The committee has extremely broad legislative jurisdiction. The Energy and Commerce Committee today operates several subcommittees. These include subcommittees on communications and technology, digital commerce and consumer protection, energy, environment, health and oversight and investigations.
BREAKING DOWN Energy And Commerce Committee
The Energy and Commerce Committee oversees a number of cabinet-level departments within the government, as well as independent agencies. Some of these include the Department of Energy, The Department of Health and Human Services, the Environmental Protection Agency, the Federal Trade Commission, the Food and Drug Administration and the Federal Communications Commission.
Currently, the committee has 55 members, including 31 republicans and 24 democrats. The committee’s chair is Greg Walden, a republican representative from Oregon. The committee’s ranking member is Frank Pallone, a democratic representative from New Jersey.
Origin of the Energy and Commerce Committee
The Energy and Commerce Committee was first established as the Committee on Commerce and Manufactures. The U.S. government initially created the committee in order to regulate commerce between the states and with foreign governments. However, by 1819, the committee’s jurisdiction had expanded significantly, and it became the Committee on Commerce. In 1891, the committee’s name changed again when it became the Committee on Interstate and Foreign Commerce. In 1981, the committee finally became the Energy and Commerce Committee, emphasizing its more recent role in shaping the country’s energy policy.

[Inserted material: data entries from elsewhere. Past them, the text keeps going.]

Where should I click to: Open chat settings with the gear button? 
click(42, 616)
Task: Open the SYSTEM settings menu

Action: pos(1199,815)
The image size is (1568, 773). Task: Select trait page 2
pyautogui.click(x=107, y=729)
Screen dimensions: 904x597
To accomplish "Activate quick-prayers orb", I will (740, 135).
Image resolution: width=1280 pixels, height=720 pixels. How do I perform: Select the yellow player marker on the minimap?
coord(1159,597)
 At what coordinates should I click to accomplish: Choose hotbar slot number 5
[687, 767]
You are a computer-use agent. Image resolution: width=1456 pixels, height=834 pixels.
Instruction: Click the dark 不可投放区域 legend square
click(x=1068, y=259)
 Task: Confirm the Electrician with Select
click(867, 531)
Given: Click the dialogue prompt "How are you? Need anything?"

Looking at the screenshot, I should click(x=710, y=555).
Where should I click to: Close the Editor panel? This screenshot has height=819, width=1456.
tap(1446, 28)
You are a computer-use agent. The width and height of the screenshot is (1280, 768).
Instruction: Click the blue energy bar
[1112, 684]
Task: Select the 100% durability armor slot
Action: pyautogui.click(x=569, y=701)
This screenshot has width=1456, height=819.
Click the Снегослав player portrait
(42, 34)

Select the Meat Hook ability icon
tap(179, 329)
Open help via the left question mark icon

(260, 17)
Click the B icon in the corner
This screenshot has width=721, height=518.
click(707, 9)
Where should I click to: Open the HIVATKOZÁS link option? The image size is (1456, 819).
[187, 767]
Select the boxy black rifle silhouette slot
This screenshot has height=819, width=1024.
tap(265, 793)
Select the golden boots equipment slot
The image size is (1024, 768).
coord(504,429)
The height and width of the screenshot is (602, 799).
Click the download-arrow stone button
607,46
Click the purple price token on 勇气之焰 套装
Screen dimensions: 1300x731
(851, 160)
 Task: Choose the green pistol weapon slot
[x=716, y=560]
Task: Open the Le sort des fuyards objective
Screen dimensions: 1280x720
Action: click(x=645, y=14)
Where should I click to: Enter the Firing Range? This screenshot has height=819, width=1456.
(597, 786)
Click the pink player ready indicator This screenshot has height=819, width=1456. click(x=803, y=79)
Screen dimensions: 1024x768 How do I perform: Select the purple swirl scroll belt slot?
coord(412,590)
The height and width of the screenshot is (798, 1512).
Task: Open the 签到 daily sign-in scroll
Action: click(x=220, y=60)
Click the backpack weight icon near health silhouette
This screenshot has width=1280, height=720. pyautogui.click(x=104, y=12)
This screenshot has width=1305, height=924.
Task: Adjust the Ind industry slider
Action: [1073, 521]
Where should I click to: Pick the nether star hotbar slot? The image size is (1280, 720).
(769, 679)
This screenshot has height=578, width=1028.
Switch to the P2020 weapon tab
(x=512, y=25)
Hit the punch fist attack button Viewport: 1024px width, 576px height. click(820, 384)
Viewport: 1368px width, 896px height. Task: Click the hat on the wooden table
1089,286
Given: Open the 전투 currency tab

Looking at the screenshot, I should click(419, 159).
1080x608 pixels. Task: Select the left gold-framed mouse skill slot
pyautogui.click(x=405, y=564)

The Energy and Commerce Committee in the news
In May 2018, the Energy and Commerce Committee marked up legislation to combat the opioid crisis in the U.S. This markup has been part of a two-track push by the committee to fight the opioid crisis though legislation and investigation into the crisis’ root causes. Some bills examined by the committee have proposed ways to improve patient safety, bolster enforcement of drug laws, prevent addiction and address coverage and payment issues within the Medicaid and Medicare systems.
In 2018, the committee also held a hearing to examine the latest technology available to help fight automated phone calls, commonly referred to as robocalls. The technology could also help stop other nuisances, such as telemarketing scams and caller ID spoofing.
Also in 2018, the Subcommittee on Oversight and Investigations announced that it would hold a hearing with executives from the United States Olympic Committee (USOC), the U.S. Center for SafeSport and other organizations in order to help combat sexual abuse within the U.S. Olympic community. This followed highly publicized reports of rampant sexual abuse of Olympic athletes by doctors and coaches, with universities and the USOC coming under fire for having potentially covered up the abuse.